# Task set
**a.** In the interview about Gary's Doctor Who work:
(i) Which two Doctors is Gary a huge fan of?
(ii) What is the only thing Gary holds sacrosanct?
(iii) What is the title of Gary's recent Torchwood novel?
**b.** Write the next part of the interview about Gary's Doctor Who work, starting after its final line.

# Document text
============================================================
It’s clear that Gary’s still very proud of his Big Finish work – and rightly so – but he’s not interested in returning to write, direct or produce a new Who audio in the foreseeable future. “I wouldn’t go near Doctor Who now, no. I’ve directed a couple of Bennys and Iris Wildthymes since leaving and that’s great. And I’d love to get my hands on Sapphire & Steel, but that’s cos I love those characters and I love audio. But I’d not work on Doctor Who again unless I had the same level of totalitarian authoritarian despotic dictatorial control over everything again. And that ain’t happening…”
Audios aside for the time being, then, Gary’s name will also be familiar to readers of Doctor Who books. He’s contributed to both the Virgin and BBC ranges over the years, and out of four BBC Past Doctor Adventures, three featured the Sixth Doctor. Might that suggest Gary’s a particular fan of that incarnation? “I’m not a huge fan of any specific Doctor bar Third and Fifth,” he admits. “But I’m a huge fan of Colin Baker as a man and an actor. We’re mates and I always saw a potential in the Sixth Doctor that got a bit squandered on telly cos of… well, whatever reasons. So I always thought I would try and exploit that potential I believe exists within the Sixth Doctor in both books and audios. Ditto Mel (Bonnie is a vastly underrated actress) and I thought those couple of Doctor/Mel novels I did gave them both a chance to shine, undiluted by the costume/lighting/design shortcomings that represented eighties Doctor Who.”
Despite appearances by audio-originated companion Evelyn Smythe and comic characters Stacy and Ssard in his novels, some of Gary’s later stories suggested that the books, comic strips and audios all take place in separate universes, and shouldn’t be shoehorned into one cohesive timeline. “Cos I’m a bastard,” he offers, when we ask why he made that decision. “And because only an idiot truly thinks everything is completely reconcilable. And because it isn’t, you then start saying ‘I like this book but not this book’ or ‘I like this audio but not this one’ and I can’t get to grips with that. It’s my anally retentive Virgoan head. So, for me, books were one canon, audios another, comics another etc. The only thing that is sacrosanct to me is the TV series, 1963-89, 1996, 2005 to date.”
Gary’s involvement with the book and audio lines hasn’t ended with his move to Cardiff, however. “I approve everything fictional concerning Doctor Who,” he tells us. “Books, audios, comics, backs of toy packaging, non-fiction books about the stories, etc. Except my own stuff, someone else looks over that for obvious reasons! In the case of the Who and Torchwood novels, both BBC Ebury and BBC Penguin, I am involved in the selection of authors and ideas for stories etc. It’s a big part of my responsibilities up here.”
And, on the subject of his “own stuff”, Gary’s most recent book was a Torchwood novel released earlier in the year, called The Twilight Streets, which boasted the return of fan-favourite villain Bilis Manger. “Although I wasn’t involved in Series One, I loved the character and wanted to do more with him,” Gary says, “so Russell said yes to me doing a book about him, the fabby Cath Tregenna [who created the character] said yes, so off I went.”
In another interview, when asked whether he found fiction or non-fiction easier to write, Gary replied “Fiction! God, I hate it!”. If that’s the case, why did he return for Twilight Streets?
============================================================
# Extracted information

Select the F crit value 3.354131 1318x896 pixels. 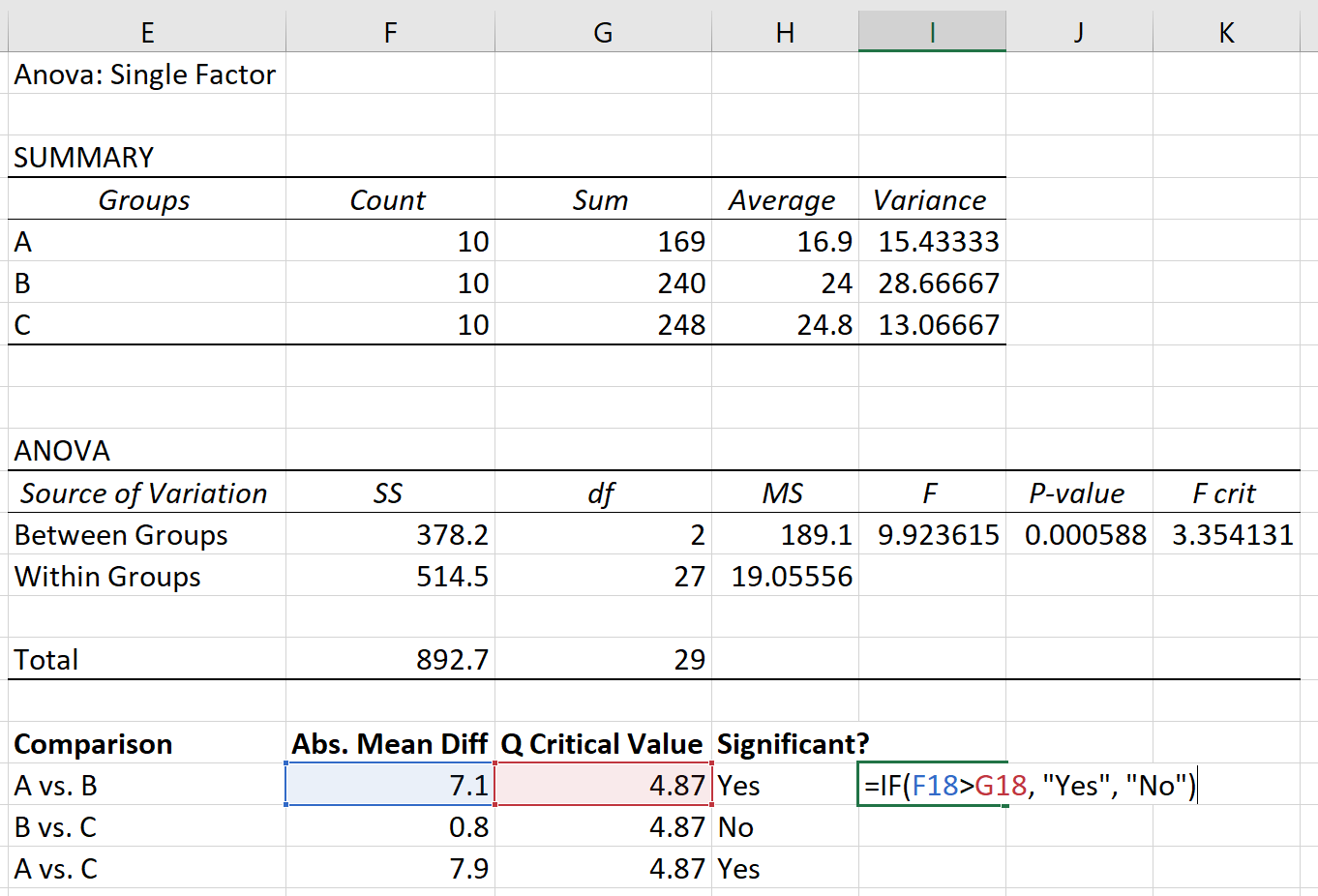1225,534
============================================================
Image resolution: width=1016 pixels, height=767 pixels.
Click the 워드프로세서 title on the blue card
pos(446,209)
============================================================
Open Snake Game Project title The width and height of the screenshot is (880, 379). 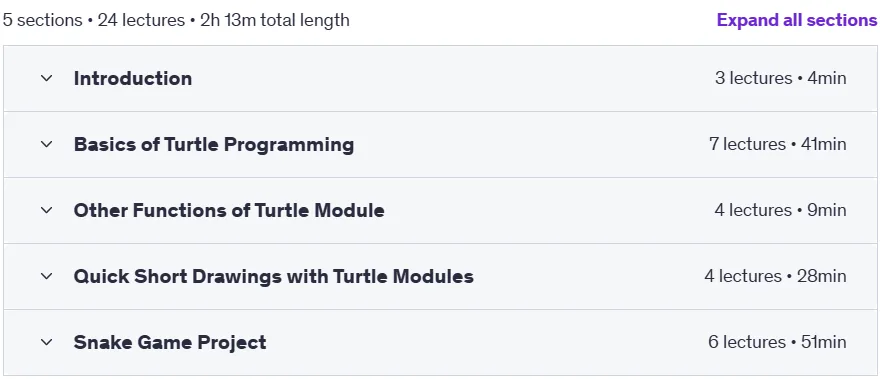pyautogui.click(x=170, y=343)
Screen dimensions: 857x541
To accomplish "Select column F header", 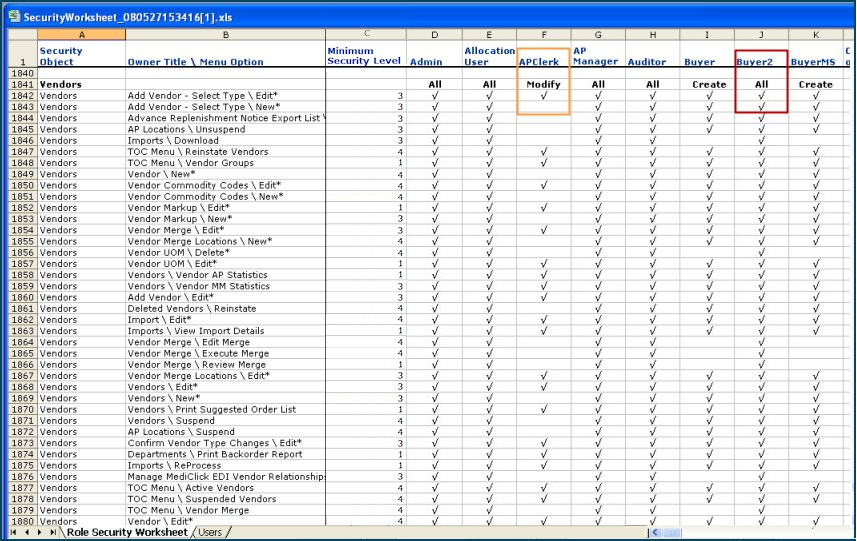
============================================================
# Responses in order
**a.**
(i) The Third and Fifth Doctors.
(ii) The TV series: 1963-89, 1996, and 2005 to date.
(iii) The Twilight Streets.

**b.**
“It was Torchwood, and having script edited a nice chunk of Series Two and been involved with shaping that season from the outset, I really wanted to play with the characters myself. And you know, I really enjoyed it. So much that Justin Richards finally tempted me back to do a Doctor Who novel afterwards (not written it yet) about Donna and her family. Never thought I’d do a Who book again.”
Gary’s referring to Beautiful Chaos, a Tenth Doctor novel which was one of three announced a few days ago, due for release at the end of this year. Details about those books are sketchy, but Gary’s already shown his ability to write for the Tenth Doctor in a series of comic book adventures from IDW.
He explains how he became involved with those comics. “I believe I was a tiny but helpful cog in getting the license signed off in Cardiff cos I don’t think anyone here had ever heard of the company but I did, being a comic book freak and a fan of their CSI and Angel stuff. So I said ‘These are the guys to do this, it’ll be great’ and somehow someone said (the initials may have been RTD, I can’t remember) ‘Well, I hope you’re going to write it’ and then IDW asked and I said yes very very quickly. It’s an industry and medium I love passionately and would like to make much more of a career in. I dabbled as an editor and writer back when I was at Marvel UK, and have always been a reader. Fantastic Four 133, Thundra versus the Thing in Central Park kicked it all off for me (what’s that, 1973?). Been a buyer and hoarder ever since.”
So far, fan reaction to the series has been very positive, but Gary remains modest of his work. “Success isn’t up to me to judge, so I can’t say whether it’s worked but I hope I got David and Freema’s voice. Not sure the story is as sharp as I’d’ve liked, but I wanted to make an overall arc and have everything freestanding too, which is a tall order. My second run will be a more straightforward ongoing story in six parts and I think that’s more my forte. I have to say that as part of my Cardiff job, I’ve read Tony’s The Forgotten mini-series and how utterly brilliant is that? I’ve been picking up tips from reading his stuff and learning as I go. It’s always a learning curve going into a new way of writing but I want to keep practising and practising at this till I get as good as Tony.”
And, having created so many successful Doctor Who adventures in various mediums – “my fave will always be audio, but in terms of Who, my fave is comics,” he says – it looks like his work will continue to delight fans.
But right back at the start, when he worked on those unofficial fan audios, did Gary ever think that perhaps he’d end up where he is now? “Nah, course not,” he says. “Back then all I thought about was paying the mortgage and getting on the tube each day to make sure I got to the office on time. It’s why AV was so important, a creative release. But although it was manic and time consuming, it was never more than a hobby at the time. Going pro was just a pipedream we all had.”
And, if the call from Cardiff had never come, where would Gary be and what would he be doing now? “Still at Big Finish, definitely, although I had told myself that I had to be out by July 2009 at the latest as that would have been ten years of Doctor Who!”
As usual, we wind up by looking at Gary’s future projects. In an ideal world, he’d love to tackle Star Trek fiction some day – “Would I write a Trek novel? God yes. I love all Trek, but DS9 is my fave” – or to write in the universes of Star Wars or Wizard of Oz.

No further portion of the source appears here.